(Given entries)

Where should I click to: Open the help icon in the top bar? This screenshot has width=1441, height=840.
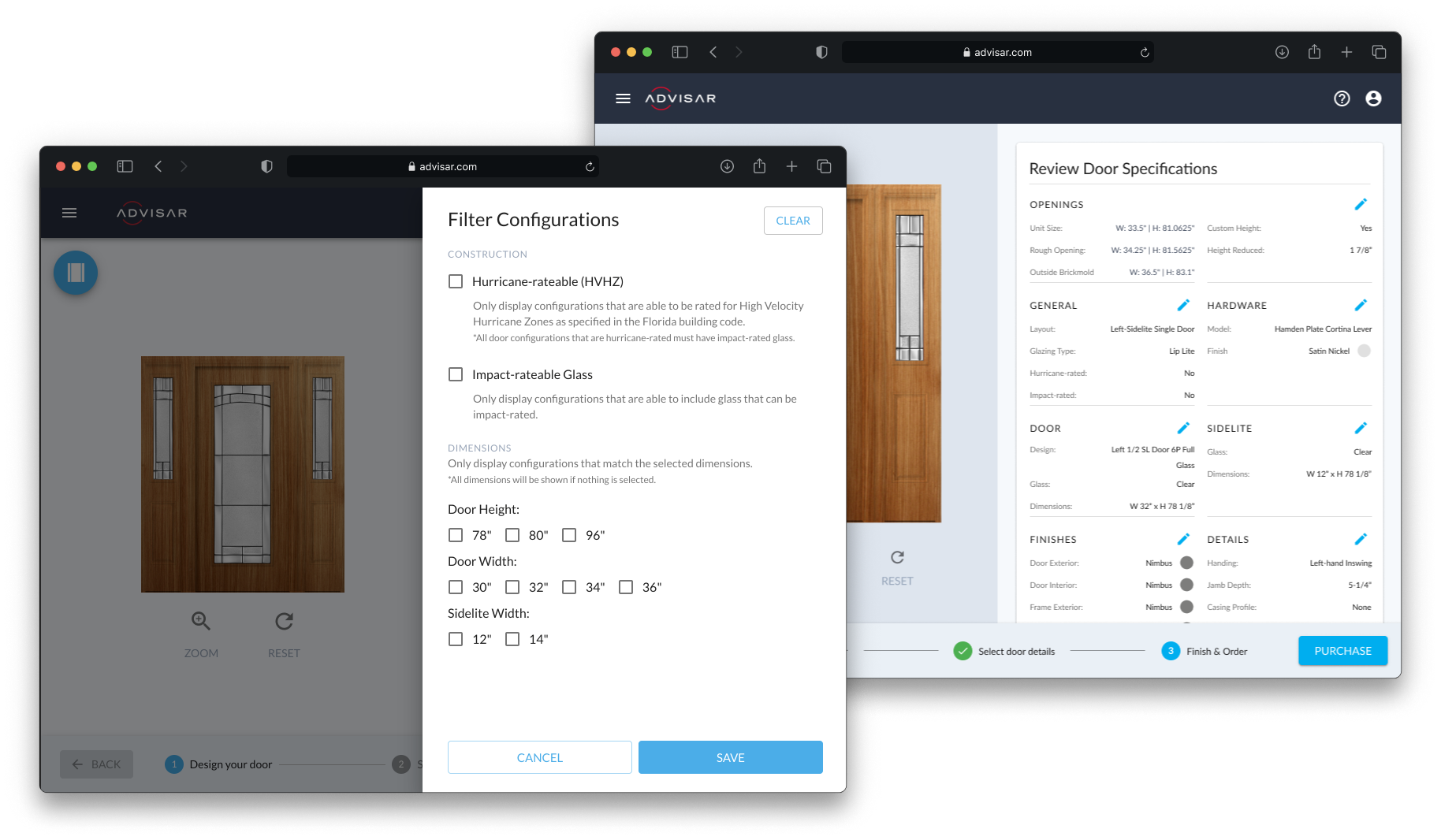point(1342,98)
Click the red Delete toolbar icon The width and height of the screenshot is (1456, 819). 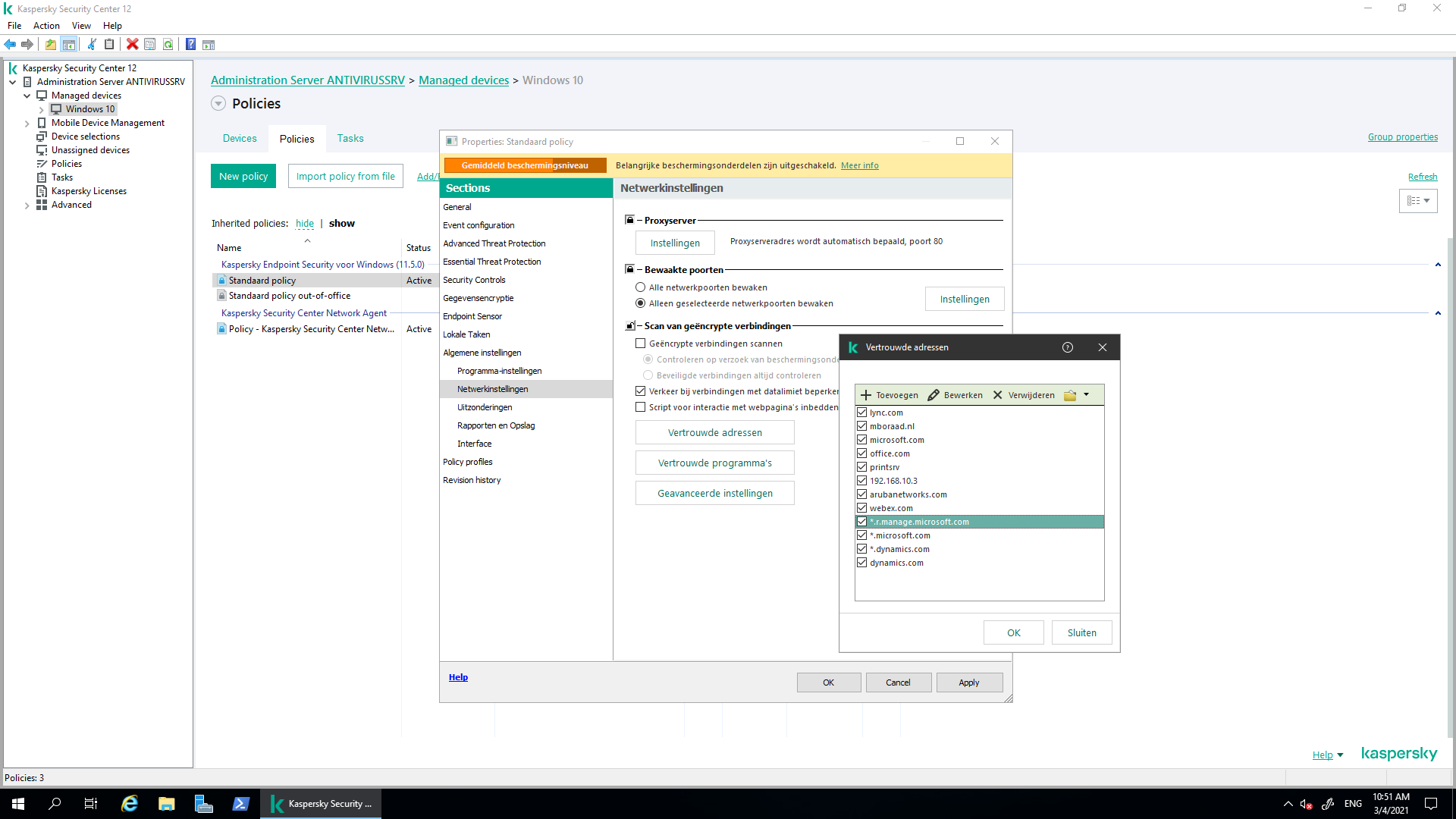pos(132,45)
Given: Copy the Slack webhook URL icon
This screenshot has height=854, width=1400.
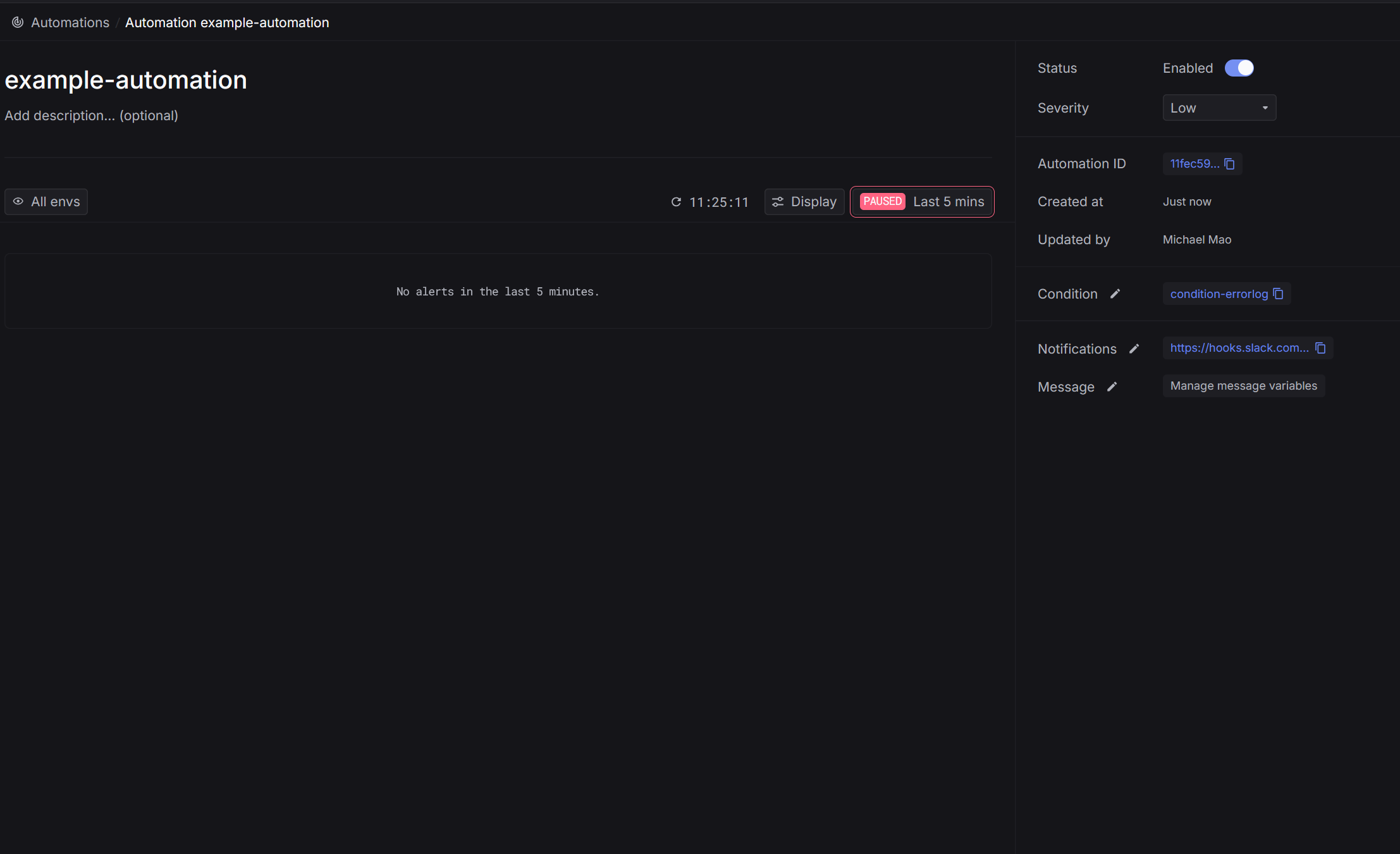Looking at the screenshot, I should 1320,348.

(End Given entries)

__Work task__. All lines from the one containing "Given: Copy the Slack webhook URL icon" to the last line of the records above, both included, need to be repeated word for word; omit the pictures.

__Answer__.
Given: Copy the Slack webhook URL icon
This screenshot has height=854, width=1400.
Looking at the screenshot, I should 1320,348.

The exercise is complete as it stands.